At first the distribution of the bread was in solemn silence, reminding me strangely enough of distributing on a communion-day the emblems of Christ's body and blood, as well as of the command, "If thine enemy hunger, feed him; if he thirst, give him drink." But misery soon found a tongue. The first man who spoke to me was from Georgia, apparently about twenty-five years of age, and whose language and whole bearing impressed me with the belief that he had known what home and generous hospitality were. In the course of a twenty years' ministry -- ten of it in the city of Philadelphia, in times of cholera and famine, in the most obscure alleys, in the court within the court, in the Penitentiary, in the incurable wards of the Blockley Almshouse Hospital, in Bedlam -- I have often looked, on sad and despairing faces; but never, in any man who yet retained reason, on such a face of blank hopelessness as this.

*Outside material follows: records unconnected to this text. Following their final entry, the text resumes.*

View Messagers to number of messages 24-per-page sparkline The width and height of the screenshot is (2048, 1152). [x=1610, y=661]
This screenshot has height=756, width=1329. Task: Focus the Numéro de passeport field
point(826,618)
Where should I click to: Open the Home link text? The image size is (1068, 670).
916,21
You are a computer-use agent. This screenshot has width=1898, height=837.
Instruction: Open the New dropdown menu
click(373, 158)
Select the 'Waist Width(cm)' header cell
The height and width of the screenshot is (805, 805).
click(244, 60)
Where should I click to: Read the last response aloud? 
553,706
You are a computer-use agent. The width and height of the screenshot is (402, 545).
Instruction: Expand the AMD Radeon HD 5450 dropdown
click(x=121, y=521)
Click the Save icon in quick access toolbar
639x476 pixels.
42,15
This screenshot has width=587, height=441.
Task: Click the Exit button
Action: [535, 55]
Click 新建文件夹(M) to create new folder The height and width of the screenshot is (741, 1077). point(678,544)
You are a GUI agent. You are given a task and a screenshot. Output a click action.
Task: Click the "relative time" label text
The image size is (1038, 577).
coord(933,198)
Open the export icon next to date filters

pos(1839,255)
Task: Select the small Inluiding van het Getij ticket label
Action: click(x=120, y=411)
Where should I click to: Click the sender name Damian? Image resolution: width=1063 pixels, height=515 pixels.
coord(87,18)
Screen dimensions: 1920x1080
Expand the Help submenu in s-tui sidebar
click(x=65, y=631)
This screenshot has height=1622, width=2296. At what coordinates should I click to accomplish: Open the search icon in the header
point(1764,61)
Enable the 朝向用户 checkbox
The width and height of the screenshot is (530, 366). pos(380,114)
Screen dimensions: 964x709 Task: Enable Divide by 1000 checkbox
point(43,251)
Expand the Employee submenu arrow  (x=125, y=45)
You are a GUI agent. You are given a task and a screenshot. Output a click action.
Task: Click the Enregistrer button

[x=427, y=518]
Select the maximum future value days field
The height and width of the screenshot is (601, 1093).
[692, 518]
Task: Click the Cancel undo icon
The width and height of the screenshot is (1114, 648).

"O sir," said he, with an accent of agony that thrilled me through and through, "much as I thank you for this bread, which is the first mouthful of anything I could eat since I was wounded, I would rather do without it and starve outright, than remain any longer in my present position. Just look at me; I am shot through the lungs and spine, and cannot move myself a hair's breadth, and here I am bent across this rail as if on a rack, -- not a handful of hay, or even the thickness of a blanket under me. I shall die if I do not gain relief --immediate relief, sir, -- from this insupportable torture."
To help the wretched sufferer was no very easy matter; on one aide, almost touching him, was a man who had his right leg off; on the other, one who had lost his left; and any one who, in passing through a hospital, has ever touched the blanket of such a man and, heard his piteous exclamations, will be careful ever after how he does so again. Finding at length a resting place for my feet, one on each side of him, and reaching over to the trough for support, I managed, with one of his arms round my neck, partially to raise him up, and was beginning to push a little hay under him, when a feeble, pettish voice exclaimed: "Don't you steal my hay;" answered by the man on the other side in a similar tone--
"And don't you steal any of mine."
A bale of such hay could not have been bought with all the gold, in California. With great difficulty I gathered up the little portion properly belonging to him, and added some of the reeking straw, adjusting his blanket so as to envelop his whole body. With an air of inexpressible satisfaction he laid himself back in his new position, and a gleam of hope once more lit up his face, as if the sun should dawn at midnight. Seizing my hand with passionate gratitude, he was about to cover it with kisses.
"No, sir," said I, pushing back his head with gentle violence, "If you have any thanks to give for so small a favor, give it to God and not to me."
In an instant he took me at my word. His short, but earnest ejaculatory prayer for himself I could not help taking up for all his suffering comrades. The Master prayed for His enemies, "Father, forgive them." Why should not I, a poor sinner myself, offer similar petition for mine?
These men, although in such sad plight, were outspoken in expressing their attachment to the South. Indeed the ministry of kindness, while it affected the political tendencies of the privates, touched the officers much less.
Image: George Duffield served as a Christian Commission delegate at Gettysburg. He had a long, distinguished career as a minister and later as a Regent of the University of Michigan. He might be best-known for his poem based on the last words of Rev. Dudley Tyng of Philadelphia: "Stand Up! Stand Up for Jesus! Ye Soldiers of the Cross!"